The concept of a Comic Book Convention has (finally) arrived in India. In about 10 days time, comic book fans, publishers, writers, and artists from across the country will converge at Dilli Haat for two days at our very own, and very first, Comic Con.
Sure, you can meet the writers and artists who’ve brought you countless tales that kept you busy as a kid. And if you’re a budding artist or a writer, you might have a chance to get a professional assessment of your portfolio or to make a submission. If you’re a collector or avid reader, you could buy a few new comics. Or, perhaps even purchase a doll (which boys call action figures) of your favorite character. And if you’re into networking, then you can definitely meet like-minded people (i.e. the geek brigade).
Yes, you can attend Comic Con for any of those reasons… and all of them are perfectly valid ones. Even if you aren’t into comic books, you could drop in just to see what’s happening. I’m into comic books in a big way… and I will definitely be there… but not for any of the reasons mentioned above. I’m going to see what types of stories are being told, who’s telling them… and who’s reading them. It’s why You should also go.
In India, comic books have always been looked upon as ‘something for kids’. But for the last decade, this would also have held true today. Looking at the history of comic books in India, it’s not surprising that the older generation still believe this. Those of us in our thirties now are witnesses to a shift in the paradigm of graphic storytelling in India. Here’s why.
From the 40′s to the early 80′s, the market offered up a Euro-American choice which included the likes of Laurel & Hardy, the Phantom, Mandrake the Magician, Asterix, and Tintin. These were later joined by Indian titles like Bahadur, Tinkle, and the Amar Chitra Katha series. The point here is that the comic books at the time were targeted specifically at kids and designed to suit the not-so-deep pockets of their parents. As one grew up, beyond a certain age, there was simply nothing in the market that would keep a reader interested! So it’s understandable that at least two generations of India automatically connect, and restrict, comic books with childhood.

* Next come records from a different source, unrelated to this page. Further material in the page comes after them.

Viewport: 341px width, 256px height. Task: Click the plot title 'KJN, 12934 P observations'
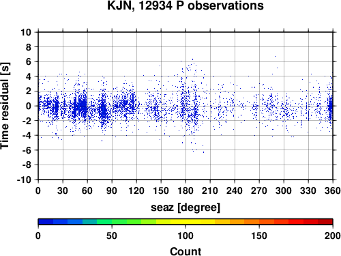186,5
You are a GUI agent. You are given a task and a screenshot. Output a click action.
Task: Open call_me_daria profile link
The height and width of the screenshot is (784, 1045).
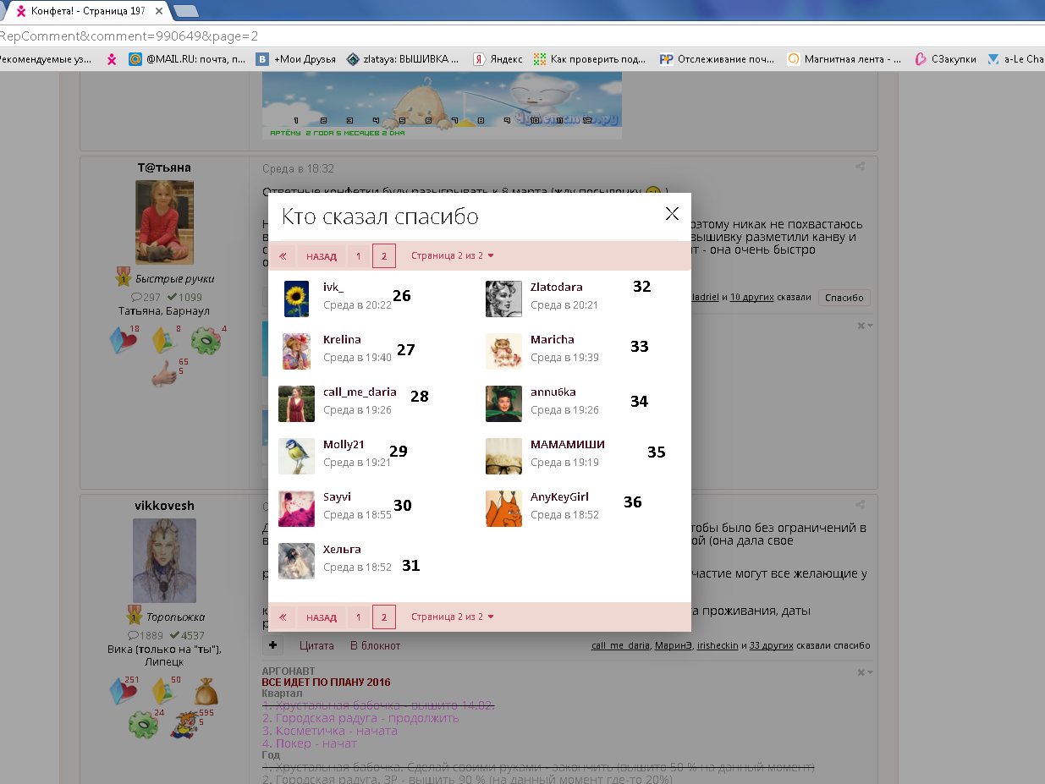pyautogui.click(x=360, y=392)
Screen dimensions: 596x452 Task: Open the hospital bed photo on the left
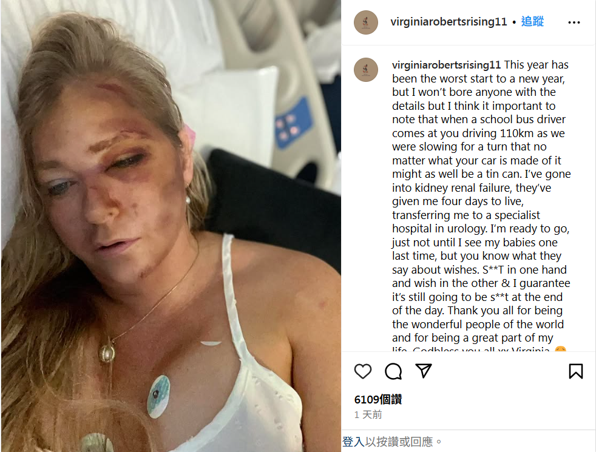coord(171,226)
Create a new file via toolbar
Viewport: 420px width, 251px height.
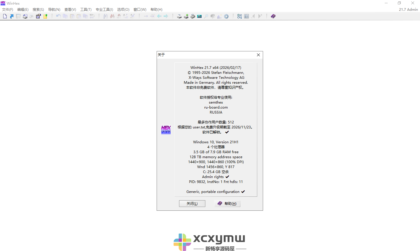point(5,16)
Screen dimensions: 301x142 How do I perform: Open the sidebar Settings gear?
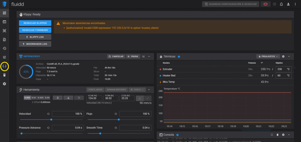pyautogui.click(x=4, y=84)
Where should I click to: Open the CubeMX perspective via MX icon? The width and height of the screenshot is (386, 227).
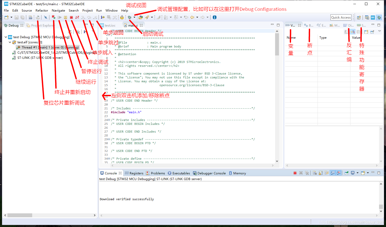click(x=373, y=17)
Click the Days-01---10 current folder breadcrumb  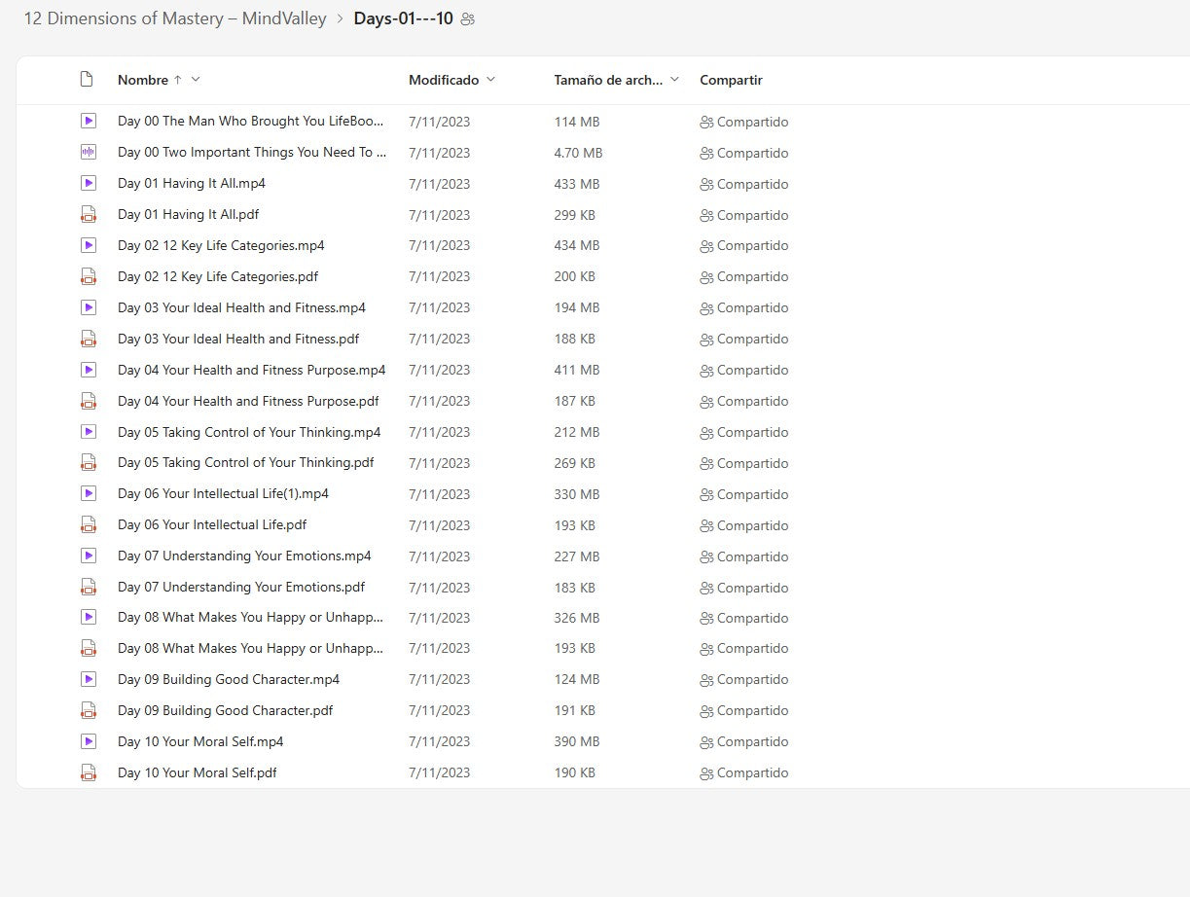(x=403, y=19)
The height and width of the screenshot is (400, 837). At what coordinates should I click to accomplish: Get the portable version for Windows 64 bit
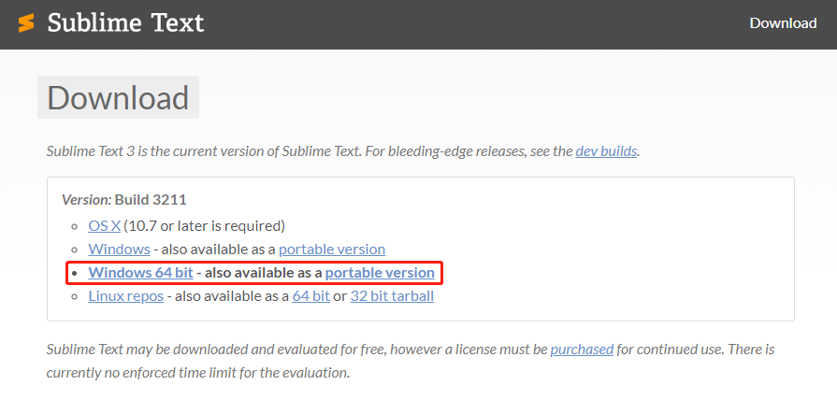[380, 273]
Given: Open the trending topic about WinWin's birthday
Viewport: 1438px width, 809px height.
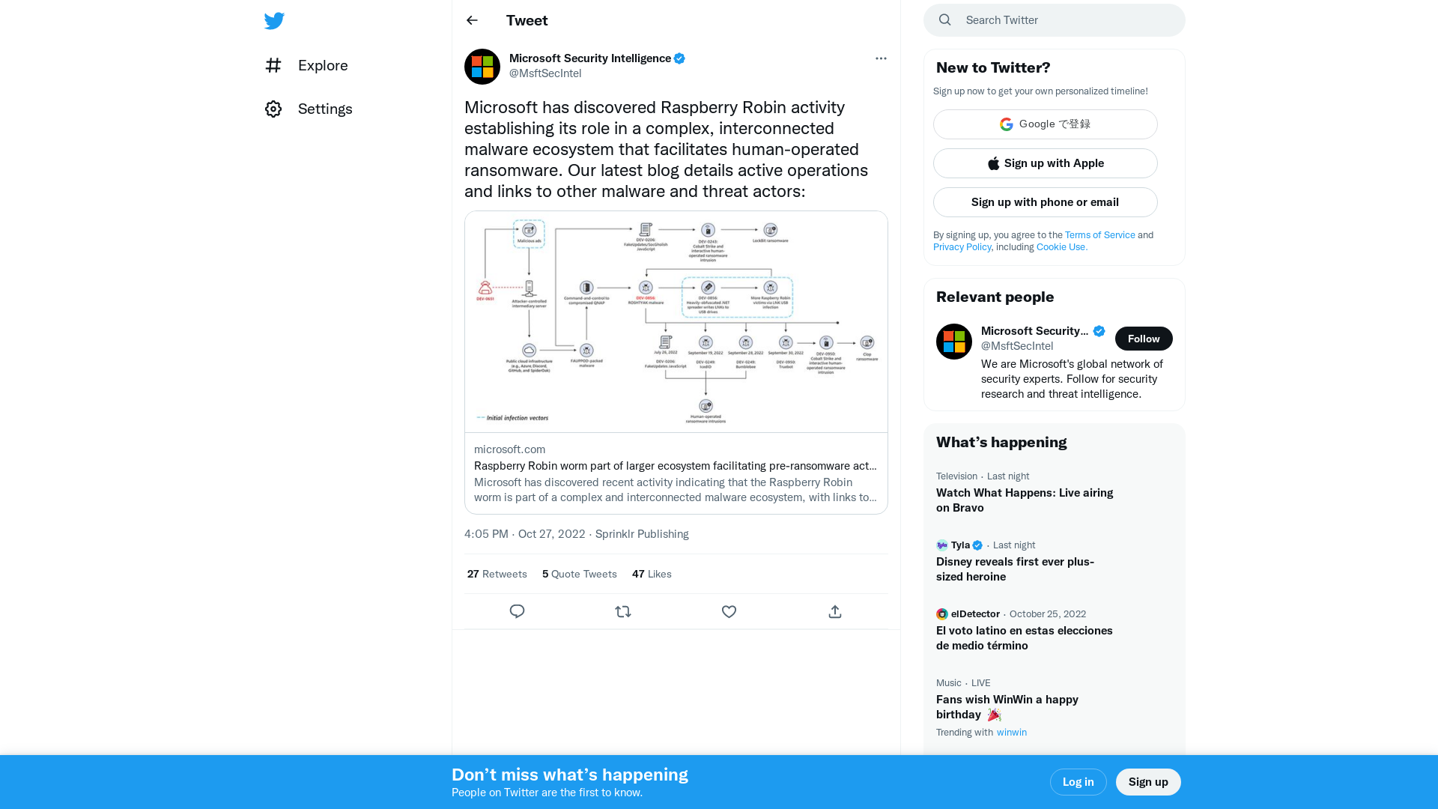Looking at the screenshot, I should [1007, 706].
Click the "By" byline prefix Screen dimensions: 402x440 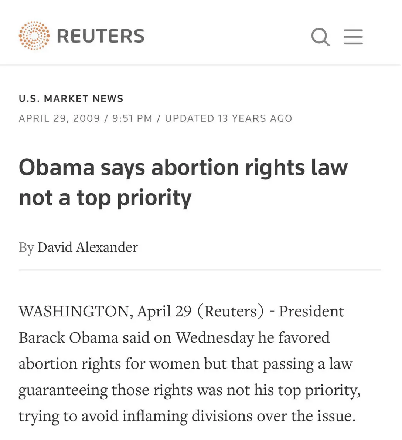[x=26, y=247]
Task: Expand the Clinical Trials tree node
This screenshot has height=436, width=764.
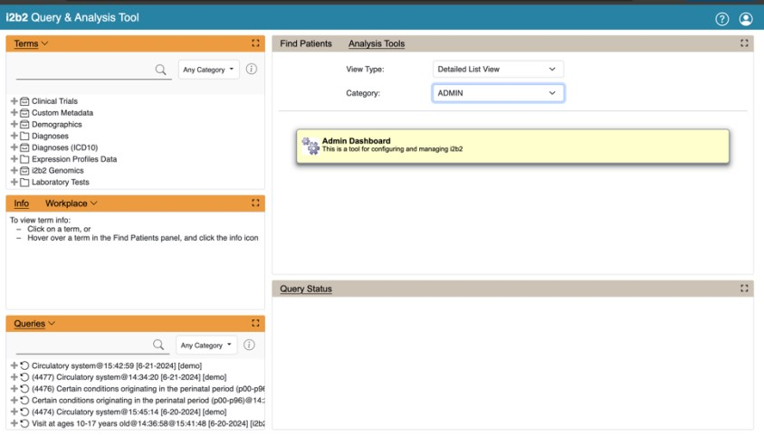Action: pyautogui.click(x=14, y=101)
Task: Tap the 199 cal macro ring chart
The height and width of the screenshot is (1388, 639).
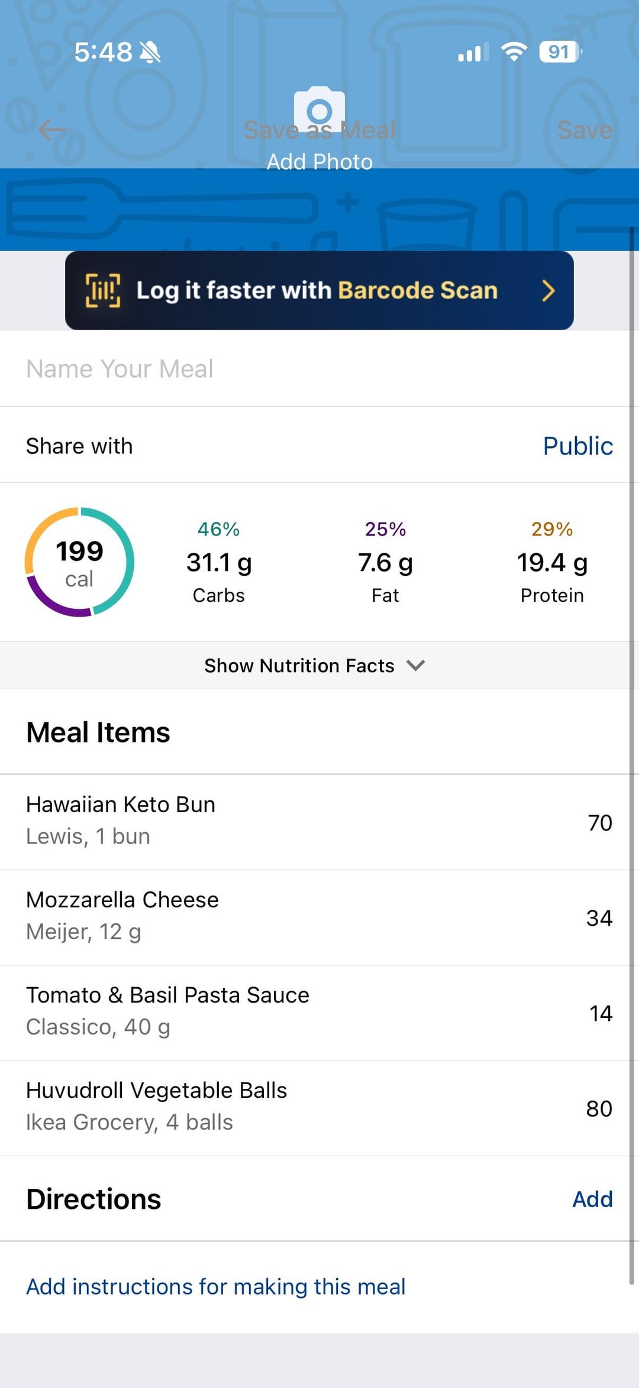Action: 79,562
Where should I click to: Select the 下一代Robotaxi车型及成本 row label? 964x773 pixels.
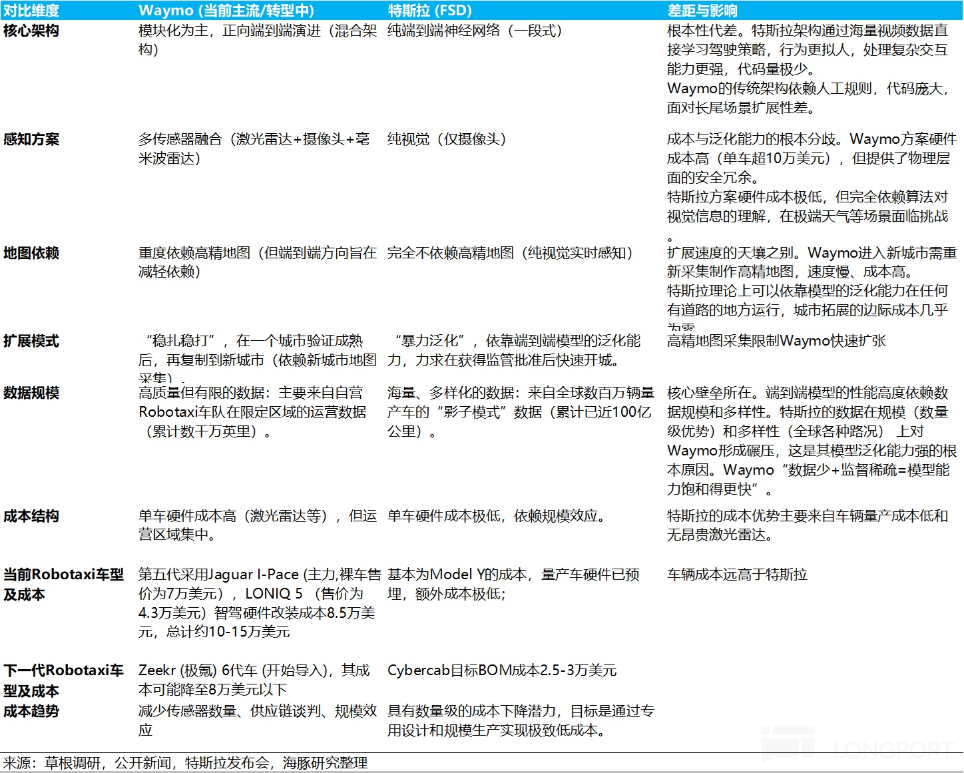63,680
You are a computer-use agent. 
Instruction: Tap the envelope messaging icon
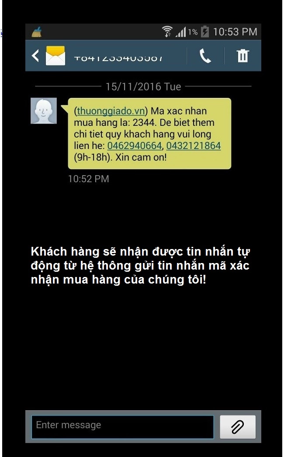55,55
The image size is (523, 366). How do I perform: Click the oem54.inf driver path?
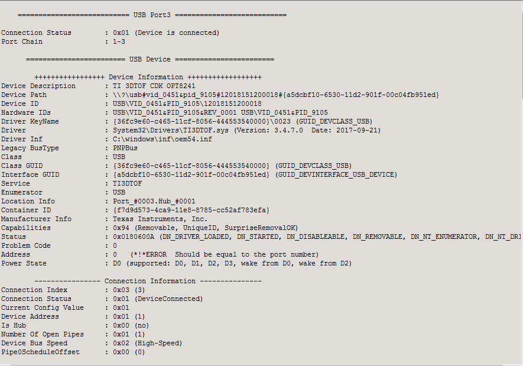[163, 139]

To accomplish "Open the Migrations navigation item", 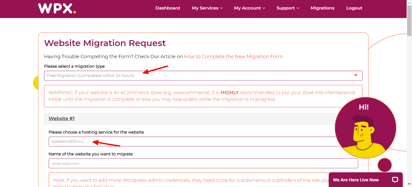I will 322,8.
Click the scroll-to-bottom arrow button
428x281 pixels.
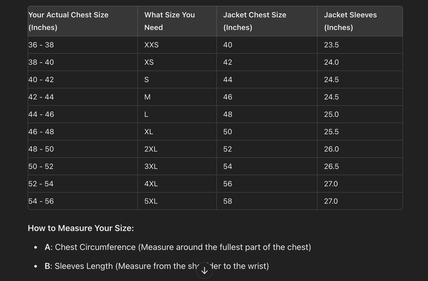(x=204, y=270)
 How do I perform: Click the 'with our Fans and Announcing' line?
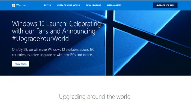tap(54, 31)
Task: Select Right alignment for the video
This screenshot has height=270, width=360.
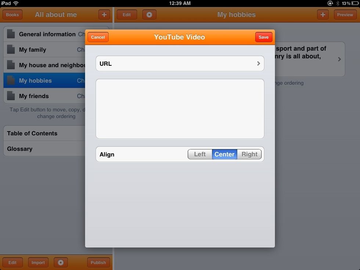Action: (249, 154)
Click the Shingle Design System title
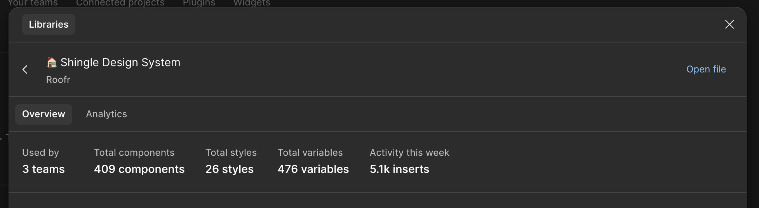This screenshot has width=759, height=208. (120, 62)
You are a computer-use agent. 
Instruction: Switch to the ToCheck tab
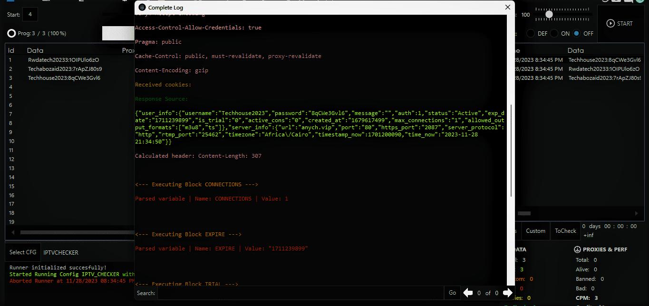(x=565, y=230)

But these are interesting times we live in. A little over a decade ago, publishers woke up to the fact that there were a bunch of grown-up kids out there who, at one point, were ardent fans of the medium… and all they needed to rekindle that passion was the right type of story with suitable accompanying artwork. This prompted them to bring out the ‘graphic novel’ with significantly more complex and mature plots woven with a higher quality of writing, and illustrated in eye-catching art. It’s because of this realization that we stand where we are today. Albeit it’s still a niche and nascent group… but it’s all the more reason we need to stick together. As the saying goes, there’s safety in numbers.
By attending, you’ll get a broad overview of the comic book scene in India today. And you can tell the publishers what you want to see. This is the most important reason to go – to tell them what you want more of, and what you can do without. It’s vital for the growth of the industry that the Supplier understand the needs of the Consumer. So when you go there, don’t mince words when it comes to giving an opinion. Compliment them… but also help them.
And if you aren’t into comic books, or haven’t read one in a long time, come down and take a look… chances are that you’ll be pleasantly surprised.
I plan to be there on both days… do catch me if you want to talk comics.